Directions for this task — In the entries below, count every line that has the string "field", and answer with that count alone.

□ □ □ □ □ □ □

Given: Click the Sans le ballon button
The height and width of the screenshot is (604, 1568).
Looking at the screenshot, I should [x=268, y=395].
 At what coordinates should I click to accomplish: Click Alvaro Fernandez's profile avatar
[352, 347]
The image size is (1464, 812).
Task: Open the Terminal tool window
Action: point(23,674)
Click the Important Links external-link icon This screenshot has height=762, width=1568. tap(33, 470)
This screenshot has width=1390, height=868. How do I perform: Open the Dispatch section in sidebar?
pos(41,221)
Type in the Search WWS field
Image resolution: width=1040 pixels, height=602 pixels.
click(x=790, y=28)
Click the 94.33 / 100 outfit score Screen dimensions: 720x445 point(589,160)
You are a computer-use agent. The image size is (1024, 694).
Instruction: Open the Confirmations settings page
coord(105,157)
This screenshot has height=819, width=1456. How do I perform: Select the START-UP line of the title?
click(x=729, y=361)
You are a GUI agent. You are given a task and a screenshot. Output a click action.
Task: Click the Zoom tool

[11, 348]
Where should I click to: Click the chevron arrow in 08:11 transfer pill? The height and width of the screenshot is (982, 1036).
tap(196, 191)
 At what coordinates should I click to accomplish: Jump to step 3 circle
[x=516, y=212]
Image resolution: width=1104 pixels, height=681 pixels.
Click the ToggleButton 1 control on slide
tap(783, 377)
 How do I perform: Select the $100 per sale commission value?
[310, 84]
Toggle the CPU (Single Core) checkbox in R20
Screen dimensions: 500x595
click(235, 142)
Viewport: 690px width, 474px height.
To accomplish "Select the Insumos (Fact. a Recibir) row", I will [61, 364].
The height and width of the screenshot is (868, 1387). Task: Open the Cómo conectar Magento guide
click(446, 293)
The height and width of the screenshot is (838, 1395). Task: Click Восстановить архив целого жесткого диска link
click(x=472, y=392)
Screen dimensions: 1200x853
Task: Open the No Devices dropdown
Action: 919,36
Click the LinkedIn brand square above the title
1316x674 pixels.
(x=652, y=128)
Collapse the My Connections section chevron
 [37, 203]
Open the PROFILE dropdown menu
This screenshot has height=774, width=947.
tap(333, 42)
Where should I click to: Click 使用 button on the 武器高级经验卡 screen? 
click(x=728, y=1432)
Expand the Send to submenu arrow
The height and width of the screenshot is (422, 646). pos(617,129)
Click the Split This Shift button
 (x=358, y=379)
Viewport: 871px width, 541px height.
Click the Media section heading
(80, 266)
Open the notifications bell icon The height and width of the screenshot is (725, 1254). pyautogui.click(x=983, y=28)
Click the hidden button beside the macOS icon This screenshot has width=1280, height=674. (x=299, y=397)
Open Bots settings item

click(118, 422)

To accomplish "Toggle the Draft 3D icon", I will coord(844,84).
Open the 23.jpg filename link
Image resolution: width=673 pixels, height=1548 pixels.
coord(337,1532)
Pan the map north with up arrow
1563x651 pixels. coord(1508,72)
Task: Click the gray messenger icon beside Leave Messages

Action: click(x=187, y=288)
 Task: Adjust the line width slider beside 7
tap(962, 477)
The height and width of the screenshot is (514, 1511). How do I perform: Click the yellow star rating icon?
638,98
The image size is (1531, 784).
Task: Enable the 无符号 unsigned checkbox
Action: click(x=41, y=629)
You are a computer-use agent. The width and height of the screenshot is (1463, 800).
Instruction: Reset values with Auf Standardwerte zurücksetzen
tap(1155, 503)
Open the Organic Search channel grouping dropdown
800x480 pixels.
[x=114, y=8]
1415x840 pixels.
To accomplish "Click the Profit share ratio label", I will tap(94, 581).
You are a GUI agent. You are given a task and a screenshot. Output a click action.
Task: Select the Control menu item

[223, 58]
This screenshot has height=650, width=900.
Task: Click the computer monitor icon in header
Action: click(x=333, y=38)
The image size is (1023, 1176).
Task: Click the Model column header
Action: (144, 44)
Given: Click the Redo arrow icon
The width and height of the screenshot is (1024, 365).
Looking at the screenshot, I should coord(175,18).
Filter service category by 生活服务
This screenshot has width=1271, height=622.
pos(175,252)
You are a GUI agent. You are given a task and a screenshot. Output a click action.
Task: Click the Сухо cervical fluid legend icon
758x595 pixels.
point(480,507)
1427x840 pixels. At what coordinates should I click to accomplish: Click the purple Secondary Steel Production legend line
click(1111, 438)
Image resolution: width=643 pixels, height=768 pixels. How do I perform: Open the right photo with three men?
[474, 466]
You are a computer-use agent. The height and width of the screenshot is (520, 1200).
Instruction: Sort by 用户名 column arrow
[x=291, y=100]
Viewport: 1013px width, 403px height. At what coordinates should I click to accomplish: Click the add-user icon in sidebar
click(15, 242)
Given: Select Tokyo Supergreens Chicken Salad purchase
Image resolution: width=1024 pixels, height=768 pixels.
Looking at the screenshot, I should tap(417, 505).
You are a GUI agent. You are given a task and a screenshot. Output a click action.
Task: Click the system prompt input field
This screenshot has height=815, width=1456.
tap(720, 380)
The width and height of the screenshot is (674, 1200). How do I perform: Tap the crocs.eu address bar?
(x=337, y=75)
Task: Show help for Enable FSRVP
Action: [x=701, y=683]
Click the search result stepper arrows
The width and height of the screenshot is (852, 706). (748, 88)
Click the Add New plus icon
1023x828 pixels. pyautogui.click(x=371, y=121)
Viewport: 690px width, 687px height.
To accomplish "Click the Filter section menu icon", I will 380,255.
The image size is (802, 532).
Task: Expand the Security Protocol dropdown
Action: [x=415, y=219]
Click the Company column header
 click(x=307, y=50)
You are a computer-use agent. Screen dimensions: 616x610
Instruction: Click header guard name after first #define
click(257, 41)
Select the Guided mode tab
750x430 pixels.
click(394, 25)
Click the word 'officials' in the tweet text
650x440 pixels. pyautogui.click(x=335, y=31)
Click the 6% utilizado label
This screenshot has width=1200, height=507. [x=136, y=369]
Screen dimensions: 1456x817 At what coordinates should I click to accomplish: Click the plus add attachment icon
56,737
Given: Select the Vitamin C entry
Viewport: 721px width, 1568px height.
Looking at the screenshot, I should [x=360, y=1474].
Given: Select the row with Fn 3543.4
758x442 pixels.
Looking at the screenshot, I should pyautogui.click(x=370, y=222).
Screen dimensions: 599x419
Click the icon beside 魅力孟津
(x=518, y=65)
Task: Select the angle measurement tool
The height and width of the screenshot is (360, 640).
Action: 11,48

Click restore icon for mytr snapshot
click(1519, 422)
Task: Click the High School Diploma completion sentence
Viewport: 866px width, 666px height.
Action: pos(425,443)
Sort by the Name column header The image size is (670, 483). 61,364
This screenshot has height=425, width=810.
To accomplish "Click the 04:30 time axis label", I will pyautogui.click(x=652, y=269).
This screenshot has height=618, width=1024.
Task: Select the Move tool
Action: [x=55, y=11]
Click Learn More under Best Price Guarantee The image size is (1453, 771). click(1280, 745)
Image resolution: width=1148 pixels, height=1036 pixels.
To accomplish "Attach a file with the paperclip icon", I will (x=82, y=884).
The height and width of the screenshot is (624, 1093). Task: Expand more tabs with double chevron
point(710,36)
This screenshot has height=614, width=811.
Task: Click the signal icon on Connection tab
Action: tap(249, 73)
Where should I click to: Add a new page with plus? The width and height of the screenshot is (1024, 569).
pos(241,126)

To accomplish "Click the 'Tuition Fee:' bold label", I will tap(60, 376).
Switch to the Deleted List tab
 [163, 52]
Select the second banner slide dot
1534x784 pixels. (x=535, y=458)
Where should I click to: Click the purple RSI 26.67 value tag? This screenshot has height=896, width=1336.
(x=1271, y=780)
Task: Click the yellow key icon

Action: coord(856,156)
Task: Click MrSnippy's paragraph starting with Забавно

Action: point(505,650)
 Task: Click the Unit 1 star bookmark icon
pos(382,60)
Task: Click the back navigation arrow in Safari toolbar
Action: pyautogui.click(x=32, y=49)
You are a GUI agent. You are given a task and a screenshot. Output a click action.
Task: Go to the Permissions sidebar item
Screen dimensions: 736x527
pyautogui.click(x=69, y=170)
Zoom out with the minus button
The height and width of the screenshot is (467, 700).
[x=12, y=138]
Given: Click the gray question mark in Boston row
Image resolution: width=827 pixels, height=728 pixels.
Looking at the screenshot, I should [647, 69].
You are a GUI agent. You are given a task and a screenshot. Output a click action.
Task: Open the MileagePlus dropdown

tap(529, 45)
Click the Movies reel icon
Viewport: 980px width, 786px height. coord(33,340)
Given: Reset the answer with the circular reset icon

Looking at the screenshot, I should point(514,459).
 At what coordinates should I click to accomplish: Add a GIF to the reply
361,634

□ □ □ □ □ □ □

Response to the task — 2